The complaint also noted that “… BofA had it both ways. BofA has continued to maximize the value of its mortgage portfolio with anit-HAMP modification practices and managed to make money by committing fraud on homeowners.”

This should enrage people. I’ve seen the pain of the load modification process first hand, and it is rough. Unlike a short sale, where people have typically already come to terms that they’ll be leaving their home and moving on, people applying for loan modifications are desperately trying to hang on to their homes.

Constantly sending the lender more and more information, while re-explaining your situation over and over again takes people past the point of frustration and well into the realm of insanity. Believing that making it through the loan mod gauntlet would save their homes, was likely the only motivation to keep them going.

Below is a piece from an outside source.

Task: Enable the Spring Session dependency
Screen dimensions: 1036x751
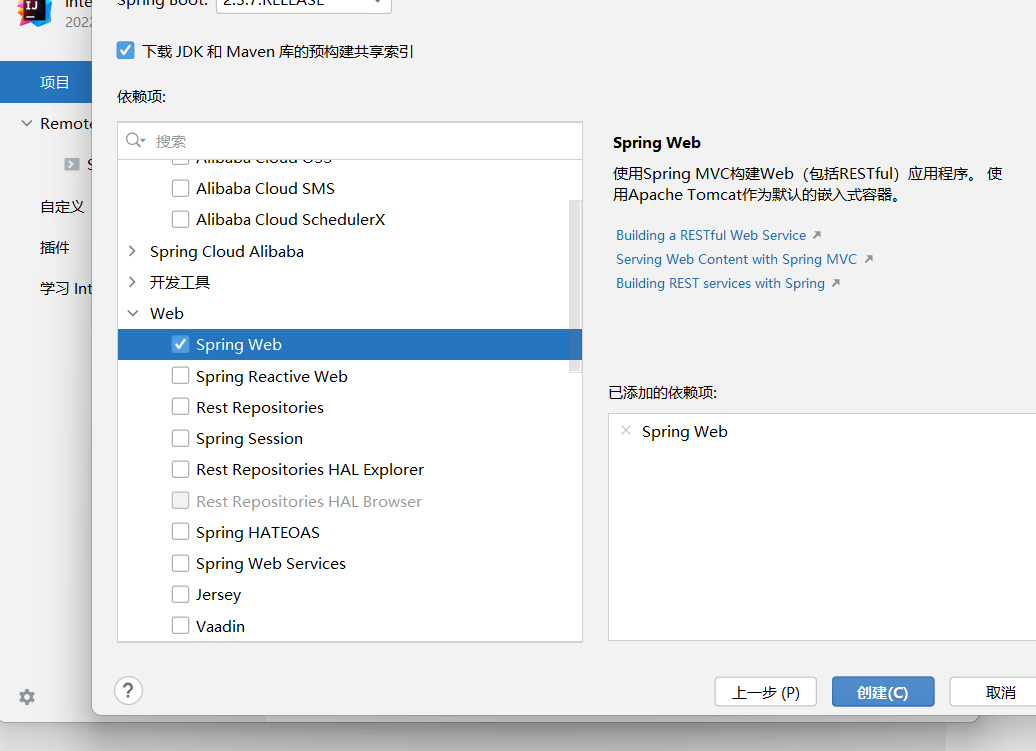Action: click(x=180, y=438)
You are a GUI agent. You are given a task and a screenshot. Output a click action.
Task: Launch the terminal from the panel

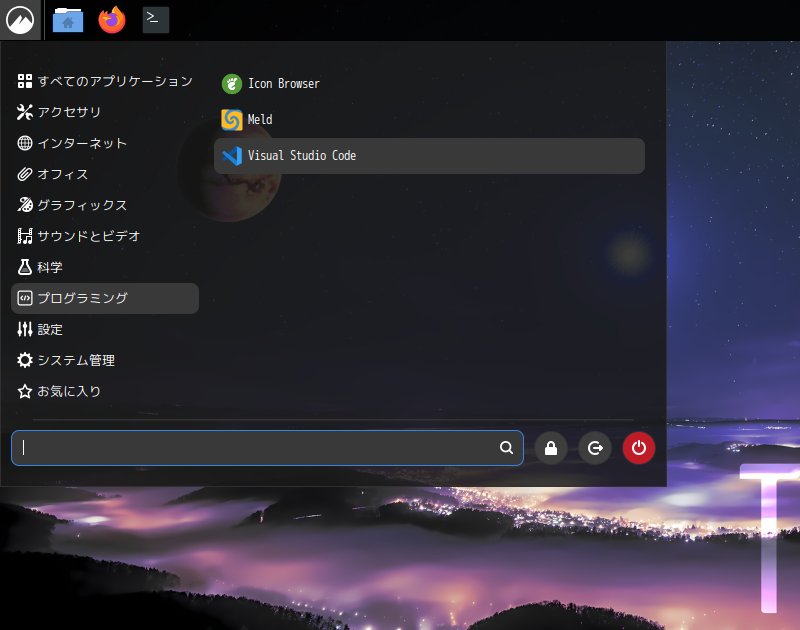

Now it appears that for many of those people, it was all for nothing – they never had legitimate chance from the start and were simply delaying the inevitable. Even worse, BofA was able to profit off this experience.

I have no doubt that tens of thousands of people – with loans owned or serviced by various lenders, not just BofA – shared in the experiences the complaint alleges. Hopefully, people will continue to come forward and report these practices. We simply can not trust lenders to do the right thing and it’s time proper measures are put in place to ensure that people who need assistance get it – especially, if a lender is to receive or has received ANY measure of financial assistance from U.S. tax payers…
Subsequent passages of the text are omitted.